Unfortunately, Mr. Overmyer's penchant for stylization and verbosity get in the way of the story. The piece is a dreamy meditation, told from Joplin's view. It jumps back and forth in time from 1917, when the composer was ill and living in obscurity with his second wife, to a dozen years earlier in St. Louis. These scenes, depicting the raucous atmosphere of the time and detailing the rivalry and eventual collaboration between the two men, are overdone, fragmented vignettes that are often confusing.

It is only when the playwright simplifies his approach that he finds the emotions of his story. The ailing Joplin's encounter with a cleaning girl, in which he attempts to impress her with a failed attempt at playing the piano; the scene in which Joplin and Chauvin create their music - these resonate with a force lacking in the rest of the play.

Compounding the difficulty is the over-stylized set design by Richard Hoover, which uses as its motif a surrealistic representation of an exploded piano. The small stage at Playwrights Horizons can't handle the clutter, and there is not enough room for Louis Johnson's choreography either.

Delroy Lindo, a powerful presence as the Harlem mob boss in Spike Lee's "Malcolm X," is a moving and dissipated figure as Joplin, and Duane Boutte, as Chauvin, offers a powerful portrait of a talented man undone by overindulgence.

Actor Joe Morton, making his New York directorial debut, does a good job of re-creating the ragtime period and guiding the on-stage traffic, but his efforts are defeated by the murkiness of the text. Pianist Terry Waldo provides beautiful examples of Joplin's musical brilliance.

`Wrong Turn at Lungfish,' the somewhat lame new play by Hollywood veterans Garry Marshall and Lowell Ganz, is improved by George C. Scott.

As he has aged, Mr. Scott has become a wonderful curmudgeon. Although one misses the hard-as-steel presence from such films as "Patton," it is a pleasure to report that he has not lost his bombast or bluster.

The best Mr.
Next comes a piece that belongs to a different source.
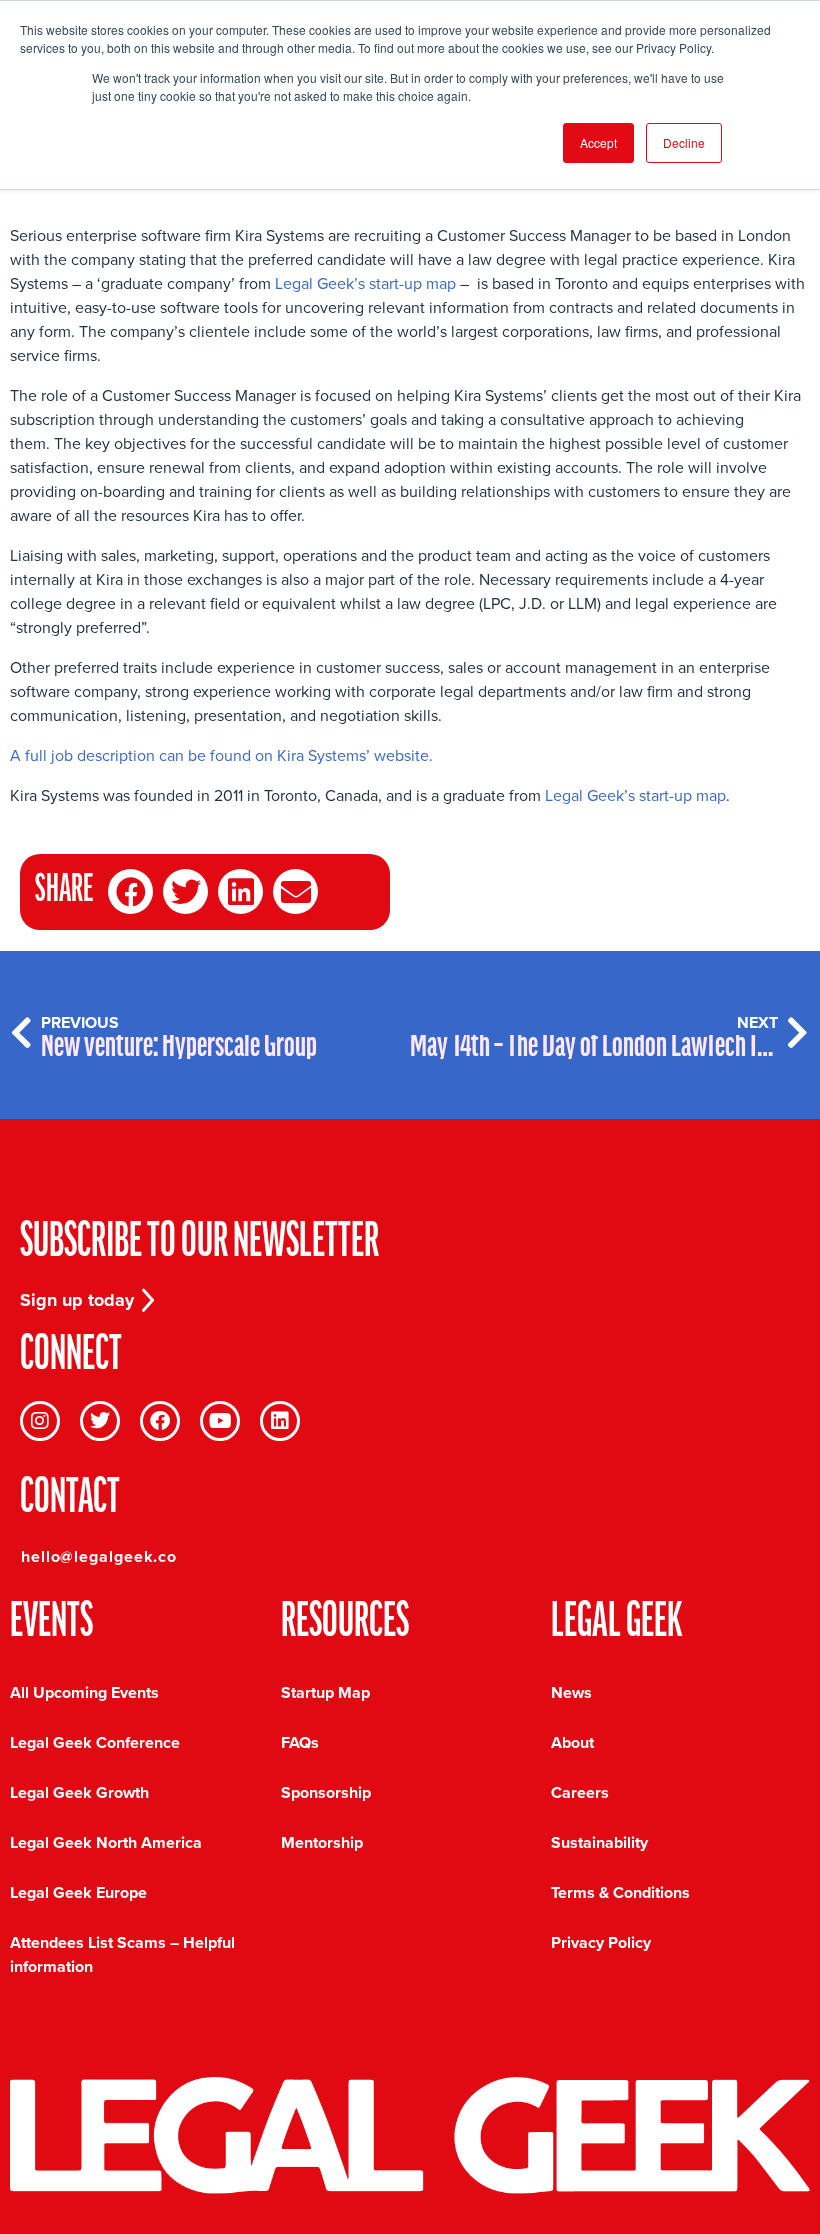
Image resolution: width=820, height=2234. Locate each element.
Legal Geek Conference (95, 1742)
Ganz and Mr. Marshall can come up with here is a cliched Pygmalion story about the relationship between Ravenswaal (Scott), an irascible, blind, dying college dean, and the streetwise woman, Anita (Jami Gertz), who reads to him.
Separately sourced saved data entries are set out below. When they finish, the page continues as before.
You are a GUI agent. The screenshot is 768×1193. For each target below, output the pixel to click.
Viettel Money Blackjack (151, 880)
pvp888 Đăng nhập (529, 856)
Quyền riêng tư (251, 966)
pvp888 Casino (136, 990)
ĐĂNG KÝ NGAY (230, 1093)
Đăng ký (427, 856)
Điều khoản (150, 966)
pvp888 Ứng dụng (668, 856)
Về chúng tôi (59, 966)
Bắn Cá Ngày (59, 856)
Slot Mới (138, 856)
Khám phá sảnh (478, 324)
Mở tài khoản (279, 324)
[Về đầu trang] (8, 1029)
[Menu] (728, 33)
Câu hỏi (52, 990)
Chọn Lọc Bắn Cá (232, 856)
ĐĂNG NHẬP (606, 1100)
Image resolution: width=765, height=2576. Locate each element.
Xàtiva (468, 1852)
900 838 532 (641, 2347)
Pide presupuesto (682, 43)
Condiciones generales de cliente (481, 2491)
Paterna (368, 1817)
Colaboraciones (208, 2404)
The title refers to one of Ravenswaal's musings about man being a mishap along the evolutionary trail, and primary evidence for that is supplied in the person of Anita's boyfriend Dominic (Tony Danza), a comical but menacing thug who shows up to cause havoc in the second half. The chief thrust of the play concerns the growing affection between Ravenswaal and Anita, with Ravenswaal learning to confront his feelings and finding the emotional resources to face his situation and Anita valuing herself to the point where she no longer feels bound to Dominic.

Unfortunately, despite a profusion of undeniably snappy one-liners, the writing never rises above the predictable. The only surprise is provided by Mr. Danza's hood, who starts out as the usual comic buffoon but who also turns out to have a strong streak of cruelty, giving the second half of the play some edge.
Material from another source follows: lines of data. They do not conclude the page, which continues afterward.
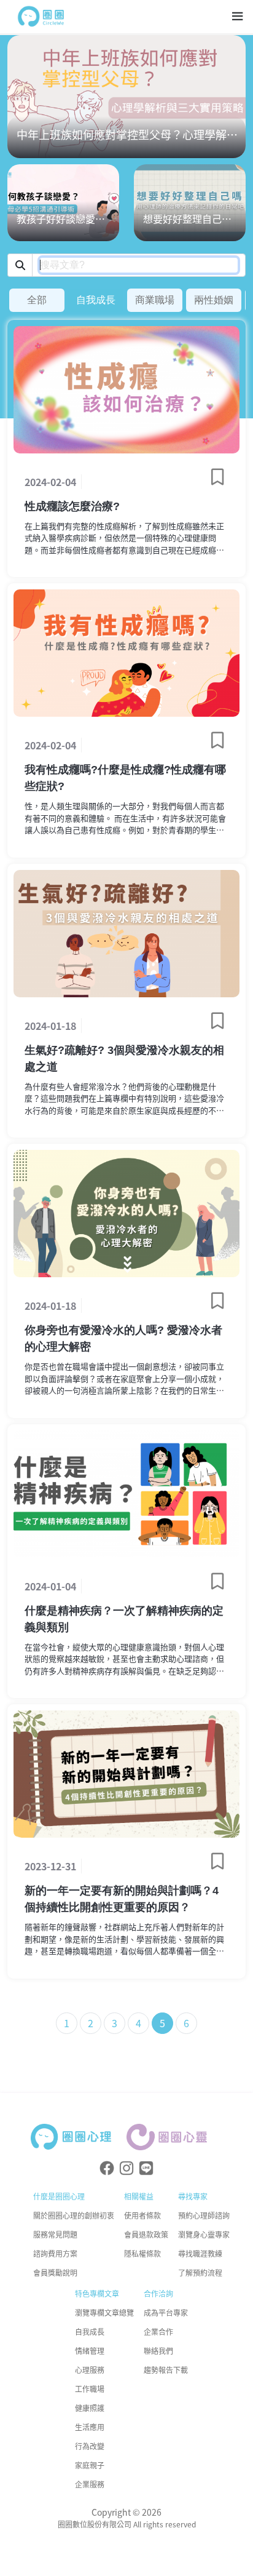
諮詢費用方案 (55, 2253)
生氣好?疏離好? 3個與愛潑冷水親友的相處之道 (124, 1058)
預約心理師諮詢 (204, 2215)
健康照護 (89, 2408)
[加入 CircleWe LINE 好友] (146, 2167)
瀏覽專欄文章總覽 (104, 2312)
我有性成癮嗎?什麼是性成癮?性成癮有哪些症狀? (125, 778)
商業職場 (154, 300)
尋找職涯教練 (200, 2253)
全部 (37, 300)
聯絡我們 (158, 2350)
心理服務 (89, 2369)
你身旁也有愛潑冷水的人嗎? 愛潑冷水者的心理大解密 (123, 1338)
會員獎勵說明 (55, 2272)
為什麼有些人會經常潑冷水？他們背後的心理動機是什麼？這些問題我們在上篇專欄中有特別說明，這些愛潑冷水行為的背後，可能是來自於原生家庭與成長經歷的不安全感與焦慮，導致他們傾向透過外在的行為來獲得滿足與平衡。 (124, 1098)
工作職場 (89, 2388)
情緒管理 (89, 2350)
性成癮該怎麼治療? (72, 506)
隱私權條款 (142, 2253)
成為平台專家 (166, 2312)
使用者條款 (142, 2215)
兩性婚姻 (213, 300)
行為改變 (89, 2446)
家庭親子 (89, 2465)
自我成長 (95, 300)
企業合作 (158, 2331)
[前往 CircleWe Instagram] (126, 2167)
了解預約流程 (200, 2272)
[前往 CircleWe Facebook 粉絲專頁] (106, 2167)
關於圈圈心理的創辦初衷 (73, 2215)
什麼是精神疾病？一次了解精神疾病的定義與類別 (124, 1619)
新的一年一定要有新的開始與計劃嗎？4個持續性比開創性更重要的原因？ (122, 1898)
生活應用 (89, 2427)
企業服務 (89, 2484)
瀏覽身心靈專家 (204, 2234)
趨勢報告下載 (166, 2369)
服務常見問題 (55, 2234)
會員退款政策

Scott glowers magnificently, and his presence, especially in such a small theater, gives the play some weight. Ms. Gertz does not rise above her stereotypical role, while Mr. Danza, who has had a successful TV career as a nice guy ("Taxi," "Who's the Boss?"), works effectively against type.

"Wrong Turn at Lungfish" is the kind of innocuous comedy that was done routinely on Broadway years ago; now, even with its high-voltage star cast, it is playing Off-Broadway. Where it really belongs is on the small screen.